Figure 1.

X-ray crystallographic structures of the pocket conformation of tankyrase2-olaparib (TNKS2–OLA) complex, tankyrase2-XAV939 (TNKS2–XAV) complex, and unbound-tankyrase2 (apo-TNKS2). The X-ray crystallographic structures of pocket conformations of the TNKS2–OLA complex, the TNKS2–XAV complex, and apo-TNKS2 are shown in left, center, and right panels, respectively. Top figures show the conformations of the ligand binding pockets. Several key residues (Gly1032, Phe1035, His1048, Tyr1050, Tyr1060, Ser1068, and Tyr1071) are shown using a green stick model.
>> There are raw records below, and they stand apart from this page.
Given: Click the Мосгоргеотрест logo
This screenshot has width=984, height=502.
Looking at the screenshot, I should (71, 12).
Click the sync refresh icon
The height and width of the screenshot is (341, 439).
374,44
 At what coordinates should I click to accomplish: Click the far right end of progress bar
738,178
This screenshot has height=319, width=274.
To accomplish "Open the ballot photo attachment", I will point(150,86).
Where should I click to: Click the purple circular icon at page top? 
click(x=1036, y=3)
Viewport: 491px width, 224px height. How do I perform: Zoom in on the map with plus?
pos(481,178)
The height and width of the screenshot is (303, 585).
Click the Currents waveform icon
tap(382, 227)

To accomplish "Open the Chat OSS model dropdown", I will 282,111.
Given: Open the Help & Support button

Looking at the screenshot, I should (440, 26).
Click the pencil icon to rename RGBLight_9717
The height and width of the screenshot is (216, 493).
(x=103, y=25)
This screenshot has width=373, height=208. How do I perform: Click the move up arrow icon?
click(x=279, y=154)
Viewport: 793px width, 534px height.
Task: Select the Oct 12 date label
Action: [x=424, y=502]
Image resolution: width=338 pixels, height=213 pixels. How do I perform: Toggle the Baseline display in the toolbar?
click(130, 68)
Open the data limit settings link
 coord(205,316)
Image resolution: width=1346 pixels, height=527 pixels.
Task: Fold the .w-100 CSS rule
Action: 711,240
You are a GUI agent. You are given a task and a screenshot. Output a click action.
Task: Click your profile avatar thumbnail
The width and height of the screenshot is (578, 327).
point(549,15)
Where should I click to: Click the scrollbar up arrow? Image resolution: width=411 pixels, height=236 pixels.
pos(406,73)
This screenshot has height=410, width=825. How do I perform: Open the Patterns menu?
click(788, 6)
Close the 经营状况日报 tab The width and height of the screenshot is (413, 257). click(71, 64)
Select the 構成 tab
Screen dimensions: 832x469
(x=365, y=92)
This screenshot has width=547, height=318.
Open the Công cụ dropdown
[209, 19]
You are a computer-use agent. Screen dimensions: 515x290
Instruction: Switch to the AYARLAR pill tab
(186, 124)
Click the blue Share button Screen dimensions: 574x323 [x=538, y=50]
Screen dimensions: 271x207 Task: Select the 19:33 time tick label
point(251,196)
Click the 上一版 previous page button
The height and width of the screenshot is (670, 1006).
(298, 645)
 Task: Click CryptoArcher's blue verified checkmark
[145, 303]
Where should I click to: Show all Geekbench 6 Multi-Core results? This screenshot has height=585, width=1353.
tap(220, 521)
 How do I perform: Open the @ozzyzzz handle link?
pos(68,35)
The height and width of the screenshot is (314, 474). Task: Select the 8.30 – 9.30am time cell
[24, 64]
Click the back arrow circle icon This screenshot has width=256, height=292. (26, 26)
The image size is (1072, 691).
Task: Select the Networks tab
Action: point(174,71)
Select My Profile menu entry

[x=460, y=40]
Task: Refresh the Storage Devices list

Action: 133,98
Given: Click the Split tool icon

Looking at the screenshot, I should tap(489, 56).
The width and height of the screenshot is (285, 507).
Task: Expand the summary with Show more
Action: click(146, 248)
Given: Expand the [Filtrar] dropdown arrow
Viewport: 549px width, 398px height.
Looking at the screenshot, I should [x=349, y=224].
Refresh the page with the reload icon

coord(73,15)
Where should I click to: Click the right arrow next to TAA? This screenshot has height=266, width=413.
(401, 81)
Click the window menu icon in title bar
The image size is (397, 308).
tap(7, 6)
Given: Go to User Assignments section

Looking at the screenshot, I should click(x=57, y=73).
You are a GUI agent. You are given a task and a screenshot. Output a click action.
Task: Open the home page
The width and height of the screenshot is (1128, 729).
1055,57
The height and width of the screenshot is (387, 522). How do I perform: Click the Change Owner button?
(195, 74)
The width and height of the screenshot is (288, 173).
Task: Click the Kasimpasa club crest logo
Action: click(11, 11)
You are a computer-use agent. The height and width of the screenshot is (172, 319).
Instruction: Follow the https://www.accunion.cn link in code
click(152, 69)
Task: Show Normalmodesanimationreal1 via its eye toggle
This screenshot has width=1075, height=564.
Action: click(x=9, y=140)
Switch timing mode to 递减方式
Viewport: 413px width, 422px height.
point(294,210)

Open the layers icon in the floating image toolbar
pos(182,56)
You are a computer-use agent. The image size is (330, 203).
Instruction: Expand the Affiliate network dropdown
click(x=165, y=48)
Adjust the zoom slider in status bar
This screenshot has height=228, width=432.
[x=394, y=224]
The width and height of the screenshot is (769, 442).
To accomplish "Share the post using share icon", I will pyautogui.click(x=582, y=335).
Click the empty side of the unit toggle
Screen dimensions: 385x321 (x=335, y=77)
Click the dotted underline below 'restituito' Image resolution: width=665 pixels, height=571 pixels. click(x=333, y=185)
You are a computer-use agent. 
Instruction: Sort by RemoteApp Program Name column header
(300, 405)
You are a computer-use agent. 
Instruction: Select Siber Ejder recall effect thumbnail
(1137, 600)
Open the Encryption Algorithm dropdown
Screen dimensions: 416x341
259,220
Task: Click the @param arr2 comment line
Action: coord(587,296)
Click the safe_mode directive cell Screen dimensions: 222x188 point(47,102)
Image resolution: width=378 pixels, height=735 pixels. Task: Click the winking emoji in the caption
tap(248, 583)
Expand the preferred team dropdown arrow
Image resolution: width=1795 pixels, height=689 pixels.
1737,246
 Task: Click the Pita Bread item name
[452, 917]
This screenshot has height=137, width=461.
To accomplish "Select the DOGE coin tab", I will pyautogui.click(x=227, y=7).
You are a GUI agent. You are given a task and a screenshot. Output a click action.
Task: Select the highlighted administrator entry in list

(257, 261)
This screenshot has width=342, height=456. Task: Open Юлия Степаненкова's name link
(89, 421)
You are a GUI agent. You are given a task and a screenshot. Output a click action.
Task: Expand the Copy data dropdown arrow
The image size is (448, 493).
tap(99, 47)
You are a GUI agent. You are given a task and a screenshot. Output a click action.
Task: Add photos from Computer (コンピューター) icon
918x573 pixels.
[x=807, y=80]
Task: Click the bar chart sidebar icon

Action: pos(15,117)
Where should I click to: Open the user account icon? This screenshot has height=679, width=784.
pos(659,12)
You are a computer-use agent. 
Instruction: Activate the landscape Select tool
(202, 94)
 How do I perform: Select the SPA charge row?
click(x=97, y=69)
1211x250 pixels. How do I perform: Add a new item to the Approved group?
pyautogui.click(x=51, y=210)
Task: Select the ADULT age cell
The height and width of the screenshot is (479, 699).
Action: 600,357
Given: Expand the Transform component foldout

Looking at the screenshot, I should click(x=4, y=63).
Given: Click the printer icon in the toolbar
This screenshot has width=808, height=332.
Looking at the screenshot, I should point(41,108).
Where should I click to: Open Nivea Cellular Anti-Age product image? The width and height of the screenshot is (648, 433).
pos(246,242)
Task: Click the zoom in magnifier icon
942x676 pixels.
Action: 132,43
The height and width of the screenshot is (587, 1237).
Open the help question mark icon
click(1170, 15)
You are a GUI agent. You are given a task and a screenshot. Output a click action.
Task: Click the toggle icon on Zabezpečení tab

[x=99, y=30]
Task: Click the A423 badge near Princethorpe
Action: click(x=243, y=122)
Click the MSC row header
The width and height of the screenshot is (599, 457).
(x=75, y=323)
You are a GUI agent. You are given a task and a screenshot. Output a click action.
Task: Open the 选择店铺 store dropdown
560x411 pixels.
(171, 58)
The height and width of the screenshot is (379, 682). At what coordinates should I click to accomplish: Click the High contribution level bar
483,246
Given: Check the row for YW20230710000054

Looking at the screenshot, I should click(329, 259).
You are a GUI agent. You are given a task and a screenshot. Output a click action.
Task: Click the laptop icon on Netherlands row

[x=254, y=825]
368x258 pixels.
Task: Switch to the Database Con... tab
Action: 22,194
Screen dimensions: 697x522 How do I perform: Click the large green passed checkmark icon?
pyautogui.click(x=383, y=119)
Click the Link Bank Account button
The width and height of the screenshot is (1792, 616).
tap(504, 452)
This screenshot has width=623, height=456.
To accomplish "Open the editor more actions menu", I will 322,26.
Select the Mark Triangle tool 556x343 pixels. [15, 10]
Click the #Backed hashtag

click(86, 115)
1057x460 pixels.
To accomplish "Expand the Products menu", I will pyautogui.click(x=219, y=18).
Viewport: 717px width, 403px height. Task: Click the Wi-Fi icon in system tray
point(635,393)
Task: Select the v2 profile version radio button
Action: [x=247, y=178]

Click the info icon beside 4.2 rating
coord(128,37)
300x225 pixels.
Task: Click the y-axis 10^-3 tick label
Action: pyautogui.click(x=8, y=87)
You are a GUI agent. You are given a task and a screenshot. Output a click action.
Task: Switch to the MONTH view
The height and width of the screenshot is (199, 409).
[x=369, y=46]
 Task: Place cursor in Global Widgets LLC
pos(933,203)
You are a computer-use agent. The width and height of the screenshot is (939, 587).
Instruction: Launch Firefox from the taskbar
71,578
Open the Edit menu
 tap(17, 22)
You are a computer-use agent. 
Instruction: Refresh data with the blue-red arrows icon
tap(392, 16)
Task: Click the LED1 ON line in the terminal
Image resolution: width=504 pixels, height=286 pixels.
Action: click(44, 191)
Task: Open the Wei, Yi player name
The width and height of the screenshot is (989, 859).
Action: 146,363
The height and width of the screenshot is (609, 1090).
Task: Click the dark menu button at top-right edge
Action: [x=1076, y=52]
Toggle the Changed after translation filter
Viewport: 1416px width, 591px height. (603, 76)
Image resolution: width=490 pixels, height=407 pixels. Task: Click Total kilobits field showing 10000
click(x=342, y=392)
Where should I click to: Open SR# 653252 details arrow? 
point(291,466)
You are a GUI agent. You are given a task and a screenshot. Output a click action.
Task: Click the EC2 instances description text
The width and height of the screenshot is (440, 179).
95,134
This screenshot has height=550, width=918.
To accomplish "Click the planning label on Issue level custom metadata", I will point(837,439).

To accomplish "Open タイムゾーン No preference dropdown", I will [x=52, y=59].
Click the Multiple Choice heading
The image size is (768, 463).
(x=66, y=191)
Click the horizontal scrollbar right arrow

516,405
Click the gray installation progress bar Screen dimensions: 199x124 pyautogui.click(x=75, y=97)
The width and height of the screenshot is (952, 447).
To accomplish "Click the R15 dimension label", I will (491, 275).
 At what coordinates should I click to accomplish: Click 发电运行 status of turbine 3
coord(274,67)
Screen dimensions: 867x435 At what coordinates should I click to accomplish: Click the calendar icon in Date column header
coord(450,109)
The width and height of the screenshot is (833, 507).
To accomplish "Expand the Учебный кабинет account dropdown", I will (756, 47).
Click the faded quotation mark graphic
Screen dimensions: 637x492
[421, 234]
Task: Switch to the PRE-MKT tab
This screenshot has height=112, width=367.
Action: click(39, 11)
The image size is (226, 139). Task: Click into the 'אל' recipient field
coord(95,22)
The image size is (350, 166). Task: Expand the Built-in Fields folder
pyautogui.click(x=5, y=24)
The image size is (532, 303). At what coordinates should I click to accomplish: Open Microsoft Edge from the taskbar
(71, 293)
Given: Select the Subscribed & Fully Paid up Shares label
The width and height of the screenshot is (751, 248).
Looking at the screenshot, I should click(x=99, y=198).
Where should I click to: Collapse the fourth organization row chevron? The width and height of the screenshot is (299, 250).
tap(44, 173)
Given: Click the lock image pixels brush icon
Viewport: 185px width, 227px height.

The α3 helix, D-loop, and G-loop regions are shown in magenta. The bound ligands are shown using a ball-and-stick model in cyan. The black dotted lines indicate the distance between the geometric center of the Tyr1050 phenyl ring and that of the Tyr1070 (the ring distance of Tyr1050–Tyr1071) (Å) and the minimum distances between Phe1035 and His1048 (the minimum distance of Phe1035–His1048) (Å). The middle figures show the ligand binding pockets depicted using a molecular surface representation. The hydrophilic and lipophilic regions are drawn in purple and green, respectively. The bottom figures illustrate the structural formula of each ligand. The black dotted lines with numerals represent the distances of hydrogen bonds between the ligand and the amino acids in the binding pocket. AD, adenosine subsite; NI, nicotinamide subsite.